Data for the task:
:::
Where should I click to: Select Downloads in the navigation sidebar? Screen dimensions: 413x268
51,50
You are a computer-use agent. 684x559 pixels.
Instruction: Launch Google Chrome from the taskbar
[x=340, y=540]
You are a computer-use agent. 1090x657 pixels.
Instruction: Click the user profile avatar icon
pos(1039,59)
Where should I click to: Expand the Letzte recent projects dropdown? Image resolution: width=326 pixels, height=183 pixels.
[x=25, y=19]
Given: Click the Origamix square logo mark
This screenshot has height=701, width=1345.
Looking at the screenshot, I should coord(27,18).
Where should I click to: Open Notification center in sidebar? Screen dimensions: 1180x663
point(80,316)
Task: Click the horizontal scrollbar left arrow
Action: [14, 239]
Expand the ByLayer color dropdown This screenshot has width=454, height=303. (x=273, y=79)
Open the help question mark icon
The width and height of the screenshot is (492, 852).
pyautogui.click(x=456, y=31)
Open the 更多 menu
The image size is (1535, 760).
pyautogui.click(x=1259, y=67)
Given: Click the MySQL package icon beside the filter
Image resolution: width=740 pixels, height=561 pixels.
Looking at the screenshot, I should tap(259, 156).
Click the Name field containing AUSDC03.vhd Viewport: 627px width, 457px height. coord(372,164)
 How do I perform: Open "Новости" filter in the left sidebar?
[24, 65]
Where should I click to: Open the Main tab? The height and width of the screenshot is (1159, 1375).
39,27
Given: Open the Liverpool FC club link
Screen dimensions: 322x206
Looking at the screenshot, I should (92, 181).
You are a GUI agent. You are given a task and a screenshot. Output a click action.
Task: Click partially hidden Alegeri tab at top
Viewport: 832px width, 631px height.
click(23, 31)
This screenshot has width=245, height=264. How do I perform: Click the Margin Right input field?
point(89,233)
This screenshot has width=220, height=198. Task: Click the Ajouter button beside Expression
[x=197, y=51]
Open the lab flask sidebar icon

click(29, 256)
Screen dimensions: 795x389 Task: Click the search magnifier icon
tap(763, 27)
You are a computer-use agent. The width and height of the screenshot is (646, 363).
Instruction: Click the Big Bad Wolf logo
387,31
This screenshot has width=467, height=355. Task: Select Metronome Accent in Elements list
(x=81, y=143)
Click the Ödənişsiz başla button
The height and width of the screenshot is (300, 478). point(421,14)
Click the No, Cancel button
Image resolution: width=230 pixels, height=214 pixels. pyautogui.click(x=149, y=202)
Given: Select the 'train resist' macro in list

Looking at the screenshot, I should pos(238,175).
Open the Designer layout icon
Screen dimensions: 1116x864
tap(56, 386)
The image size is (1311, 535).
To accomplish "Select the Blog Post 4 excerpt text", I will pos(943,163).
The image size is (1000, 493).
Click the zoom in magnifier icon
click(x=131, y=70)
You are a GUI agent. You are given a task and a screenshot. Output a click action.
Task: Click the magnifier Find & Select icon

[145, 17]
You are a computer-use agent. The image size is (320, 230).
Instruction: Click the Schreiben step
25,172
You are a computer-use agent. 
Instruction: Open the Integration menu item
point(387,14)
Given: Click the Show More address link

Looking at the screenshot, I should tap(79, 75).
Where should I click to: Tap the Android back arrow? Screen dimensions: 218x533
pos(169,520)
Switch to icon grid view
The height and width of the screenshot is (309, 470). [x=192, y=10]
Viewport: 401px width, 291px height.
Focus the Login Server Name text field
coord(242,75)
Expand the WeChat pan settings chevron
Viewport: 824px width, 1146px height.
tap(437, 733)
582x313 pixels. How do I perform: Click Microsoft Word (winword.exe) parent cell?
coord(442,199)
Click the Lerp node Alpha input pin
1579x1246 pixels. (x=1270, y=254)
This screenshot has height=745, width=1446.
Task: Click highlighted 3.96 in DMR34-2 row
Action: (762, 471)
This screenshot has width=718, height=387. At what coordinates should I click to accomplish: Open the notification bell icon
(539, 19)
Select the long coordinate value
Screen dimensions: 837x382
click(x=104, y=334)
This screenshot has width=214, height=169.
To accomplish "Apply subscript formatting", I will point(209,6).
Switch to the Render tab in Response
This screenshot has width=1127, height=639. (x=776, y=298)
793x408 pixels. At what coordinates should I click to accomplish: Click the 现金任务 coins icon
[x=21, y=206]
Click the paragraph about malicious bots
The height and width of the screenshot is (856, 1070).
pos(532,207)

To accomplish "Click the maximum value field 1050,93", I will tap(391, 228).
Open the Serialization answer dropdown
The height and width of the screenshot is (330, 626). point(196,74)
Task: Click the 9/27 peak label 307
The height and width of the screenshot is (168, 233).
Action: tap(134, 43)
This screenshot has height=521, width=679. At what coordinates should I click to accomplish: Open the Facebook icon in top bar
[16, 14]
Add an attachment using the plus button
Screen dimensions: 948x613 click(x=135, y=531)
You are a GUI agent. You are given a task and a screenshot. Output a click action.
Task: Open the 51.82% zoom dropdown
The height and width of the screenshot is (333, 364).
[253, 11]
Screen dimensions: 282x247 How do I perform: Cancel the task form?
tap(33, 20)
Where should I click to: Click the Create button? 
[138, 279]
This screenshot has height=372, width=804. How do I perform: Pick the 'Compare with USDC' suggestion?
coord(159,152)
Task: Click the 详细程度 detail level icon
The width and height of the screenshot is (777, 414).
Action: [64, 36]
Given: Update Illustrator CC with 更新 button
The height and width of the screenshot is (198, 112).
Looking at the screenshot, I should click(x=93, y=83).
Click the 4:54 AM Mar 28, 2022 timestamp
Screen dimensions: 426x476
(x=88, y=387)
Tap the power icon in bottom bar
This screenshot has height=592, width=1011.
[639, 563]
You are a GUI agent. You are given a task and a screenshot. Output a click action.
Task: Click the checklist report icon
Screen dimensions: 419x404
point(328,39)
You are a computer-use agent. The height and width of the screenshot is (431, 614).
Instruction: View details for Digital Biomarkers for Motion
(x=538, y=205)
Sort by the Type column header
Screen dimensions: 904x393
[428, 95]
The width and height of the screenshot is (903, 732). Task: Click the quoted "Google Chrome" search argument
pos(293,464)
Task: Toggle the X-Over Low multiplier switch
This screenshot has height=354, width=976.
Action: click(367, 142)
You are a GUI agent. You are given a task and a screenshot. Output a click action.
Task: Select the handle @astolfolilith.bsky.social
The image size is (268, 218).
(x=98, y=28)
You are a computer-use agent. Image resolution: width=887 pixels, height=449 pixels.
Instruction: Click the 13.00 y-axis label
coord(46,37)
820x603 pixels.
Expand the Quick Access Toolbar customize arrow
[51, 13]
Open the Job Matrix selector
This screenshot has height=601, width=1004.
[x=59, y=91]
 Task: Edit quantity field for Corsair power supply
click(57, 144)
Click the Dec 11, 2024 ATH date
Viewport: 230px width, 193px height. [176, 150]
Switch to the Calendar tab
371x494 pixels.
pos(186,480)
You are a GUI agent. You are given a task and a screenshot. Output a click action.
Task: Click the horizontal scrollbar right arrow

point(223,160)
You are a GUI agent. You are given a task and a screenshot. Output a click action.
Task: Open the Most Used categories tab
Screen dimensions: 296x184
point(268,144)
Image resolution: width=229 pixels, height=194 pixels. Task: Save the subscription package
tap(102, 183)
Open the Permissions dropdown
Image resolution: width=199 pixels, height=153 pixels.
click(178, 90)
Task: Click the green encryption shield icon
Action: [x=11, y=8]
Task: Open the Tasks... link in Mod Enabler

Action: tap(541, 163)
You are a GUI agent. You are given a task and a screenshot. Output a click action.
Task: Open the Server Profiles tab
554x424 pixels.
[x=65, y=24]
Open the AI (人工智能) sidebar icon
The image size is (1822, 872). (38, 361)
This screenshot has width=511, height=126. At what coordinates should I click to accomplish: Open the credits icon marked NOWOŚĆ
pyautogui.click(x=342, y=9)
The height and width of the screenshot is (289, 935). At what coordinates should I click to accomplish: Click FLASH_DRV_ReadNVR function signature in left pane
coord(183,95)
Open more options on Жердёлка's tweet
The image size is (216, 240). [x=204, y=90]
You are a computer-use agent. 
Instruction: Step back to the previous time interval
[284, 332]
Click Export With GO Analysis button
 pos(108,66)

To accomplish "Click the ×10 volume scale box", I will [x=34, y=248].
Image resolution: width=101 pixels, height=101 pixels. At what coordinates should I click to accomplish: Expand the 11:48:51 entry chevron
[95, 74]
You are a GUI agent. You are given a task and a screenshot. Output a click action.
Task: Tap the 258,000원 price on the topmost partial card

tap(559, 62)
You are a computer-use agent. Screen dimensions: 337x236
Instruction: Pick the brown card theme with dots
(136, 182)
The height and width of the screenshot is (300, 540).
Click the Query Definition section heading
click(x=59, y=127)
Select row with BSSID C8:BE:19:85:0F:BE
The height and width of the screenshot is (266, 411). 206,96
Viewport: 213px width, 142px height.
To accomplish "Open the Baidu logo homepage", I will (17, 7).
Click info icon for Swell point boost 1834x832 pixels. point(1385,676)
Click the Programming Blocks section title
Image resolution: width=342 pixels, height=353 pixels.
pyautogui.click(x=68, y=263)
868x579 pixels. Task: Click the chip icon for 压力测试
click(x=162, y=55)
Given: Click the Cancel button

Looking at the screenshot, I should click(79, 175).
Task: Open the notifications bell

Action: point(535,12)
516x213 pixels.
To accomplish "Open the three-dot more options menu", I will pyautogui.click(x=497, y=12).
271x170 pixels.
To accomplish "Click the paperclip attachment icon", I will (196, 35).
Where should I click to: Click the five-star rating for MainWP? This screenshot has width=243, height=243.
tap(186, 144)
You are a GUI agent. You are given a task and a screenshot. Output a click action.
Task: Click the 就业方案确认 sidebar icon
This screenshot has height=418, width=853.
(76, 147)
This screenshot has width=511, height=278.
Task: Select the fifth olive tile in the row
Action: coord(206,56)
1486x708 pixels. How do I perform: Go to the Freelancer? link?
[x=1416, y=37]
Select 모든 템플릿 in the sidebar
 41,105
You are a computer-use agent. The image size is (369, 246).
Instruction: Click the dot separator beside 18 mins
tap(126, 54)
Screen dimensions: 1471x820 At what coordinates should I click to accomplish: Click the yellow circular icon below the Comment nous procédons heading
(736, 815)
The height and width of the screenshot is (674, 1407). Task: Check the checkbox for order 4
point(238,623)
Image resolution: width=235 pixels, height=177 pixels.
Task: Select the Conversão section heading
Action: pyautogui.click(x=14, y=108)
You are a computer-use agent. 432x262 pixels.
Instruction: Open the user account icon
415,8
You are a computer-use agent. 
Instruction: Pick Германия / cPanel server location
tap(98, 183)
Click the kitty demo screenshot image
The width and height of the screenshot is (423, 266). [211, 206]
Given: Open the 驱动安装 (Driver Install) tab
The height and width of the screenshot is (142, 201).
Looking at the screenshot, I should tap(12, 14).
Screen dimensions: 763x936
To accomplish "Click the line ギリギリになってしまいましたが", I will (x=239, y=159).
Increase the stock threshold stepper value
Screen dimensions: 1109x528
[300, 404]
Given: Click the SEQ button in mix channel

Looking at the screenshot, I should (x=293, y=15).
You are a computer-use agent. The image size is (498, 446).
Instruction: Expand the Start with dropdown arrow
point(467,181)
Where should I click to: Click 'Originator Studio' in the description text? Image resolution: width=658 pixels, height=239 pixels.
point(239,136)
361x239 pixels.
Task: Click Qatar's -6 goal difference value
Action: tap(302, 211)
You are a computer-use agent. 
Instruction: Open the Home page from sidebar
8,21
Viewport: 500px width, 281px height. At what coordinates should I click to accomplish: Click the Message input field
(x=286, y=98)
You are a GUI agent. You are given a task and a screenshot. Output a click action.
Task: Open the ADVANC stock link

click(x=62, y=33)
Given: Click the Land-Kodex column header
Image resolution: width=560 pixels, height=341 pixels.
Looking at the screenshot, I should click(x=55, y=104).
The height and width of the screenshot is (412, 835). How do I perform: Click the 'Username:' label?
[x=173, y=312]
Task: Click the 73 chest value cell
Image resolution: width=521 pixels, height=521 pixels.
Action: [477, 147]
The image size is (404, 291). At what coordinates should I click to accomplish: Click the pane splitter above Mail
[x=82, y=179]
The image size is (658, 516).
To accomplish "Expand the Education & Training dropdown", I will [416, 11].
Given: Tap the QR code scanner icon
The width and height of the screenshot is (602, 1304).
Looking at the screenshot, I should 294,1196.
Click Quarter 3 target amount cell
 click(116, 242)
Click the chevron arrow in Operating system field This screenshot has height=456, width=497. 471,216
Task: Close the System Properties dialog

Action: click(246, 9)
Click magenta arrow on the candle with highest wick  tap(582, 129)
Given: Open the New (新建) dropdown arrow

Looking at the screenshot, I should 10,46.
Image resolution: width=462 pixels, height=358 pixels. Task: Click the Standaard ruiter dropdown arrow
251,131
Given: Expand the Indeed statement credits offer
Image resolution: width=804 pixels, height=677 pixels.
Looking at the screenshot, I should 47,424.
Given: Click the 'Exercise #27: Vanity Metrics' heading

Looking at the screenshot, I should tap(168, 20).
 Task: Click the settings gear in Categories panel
:::
Where a line of the listing holds the string "header", copy that line.

Answer box:
Sort by the Type column header
Given: Click the Land-Kodex column header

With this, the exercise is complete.